● Source data:
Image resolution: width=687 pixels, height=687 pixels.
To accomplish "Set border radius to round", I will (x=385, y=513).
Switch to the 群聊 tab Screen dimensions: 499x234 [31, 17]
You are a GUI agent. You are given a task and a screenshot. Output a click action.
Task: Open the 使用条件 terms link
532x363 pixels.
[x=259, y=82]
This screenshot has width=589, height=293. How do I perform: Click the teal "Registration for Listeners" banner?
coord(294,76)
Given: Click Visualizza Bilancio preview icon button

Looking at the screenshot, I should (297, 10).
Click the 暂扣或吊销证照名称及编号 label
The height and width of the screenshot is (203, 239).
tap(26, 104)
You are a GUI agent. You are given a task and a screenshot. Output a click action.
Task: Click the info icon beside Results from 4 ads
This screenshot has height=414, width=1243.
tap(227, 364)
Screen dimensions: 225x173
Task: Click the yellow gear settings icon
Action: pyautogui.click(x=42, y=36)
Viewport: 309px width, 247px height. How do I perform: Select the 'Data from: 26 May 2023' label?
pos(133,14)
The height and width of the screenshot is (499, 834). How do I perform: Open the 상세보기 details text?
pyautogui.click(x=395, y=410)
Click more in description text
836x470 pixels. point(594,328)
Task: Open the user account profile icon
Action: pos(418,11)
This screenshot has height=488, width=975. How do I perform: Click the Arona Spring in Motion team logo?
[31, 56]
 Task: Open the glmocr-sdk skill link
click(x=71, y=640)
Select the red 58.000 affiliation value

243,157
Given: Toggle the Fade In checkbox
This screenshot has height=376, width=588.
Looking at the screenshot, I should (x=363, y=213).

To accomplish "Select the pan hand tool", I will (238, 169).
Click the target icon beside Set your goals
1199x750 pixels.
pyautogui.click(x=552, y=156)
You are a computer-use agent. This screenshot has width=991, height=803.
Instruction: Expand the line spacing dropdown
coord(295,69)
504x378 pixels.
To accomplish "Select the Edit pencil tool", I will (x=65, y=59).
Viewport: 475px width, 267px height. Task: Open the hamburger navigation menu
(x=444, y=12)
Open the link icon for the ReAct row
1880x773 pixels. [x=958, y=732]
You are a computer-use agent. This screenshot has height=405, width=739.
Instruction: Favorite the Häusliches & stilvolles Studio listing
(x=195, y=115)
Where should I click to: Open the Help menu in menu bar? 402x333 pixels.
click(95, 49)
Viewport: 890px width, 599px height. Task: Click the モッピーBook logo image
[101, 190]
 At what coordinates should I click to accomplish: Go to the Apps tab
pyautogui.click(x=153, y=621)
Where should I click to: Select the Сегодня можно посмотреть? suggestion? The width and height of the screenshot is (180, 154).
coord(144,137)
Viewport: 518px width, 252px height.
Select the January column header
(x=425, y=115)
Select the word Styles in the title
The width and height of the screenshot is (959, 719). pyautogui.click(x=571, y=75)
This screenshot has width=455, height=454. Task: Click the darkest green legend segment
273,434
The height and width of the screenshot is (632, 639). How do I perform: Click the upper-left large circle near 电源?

● Work to complete:
Among the records, find every line with the word "tool" and copy it.

● Worked solution:
To accomplish "Select the pan hand tool", I will (238, 169).
To accomplish "Select the Edit pencil tool", I will (x=65, y=59).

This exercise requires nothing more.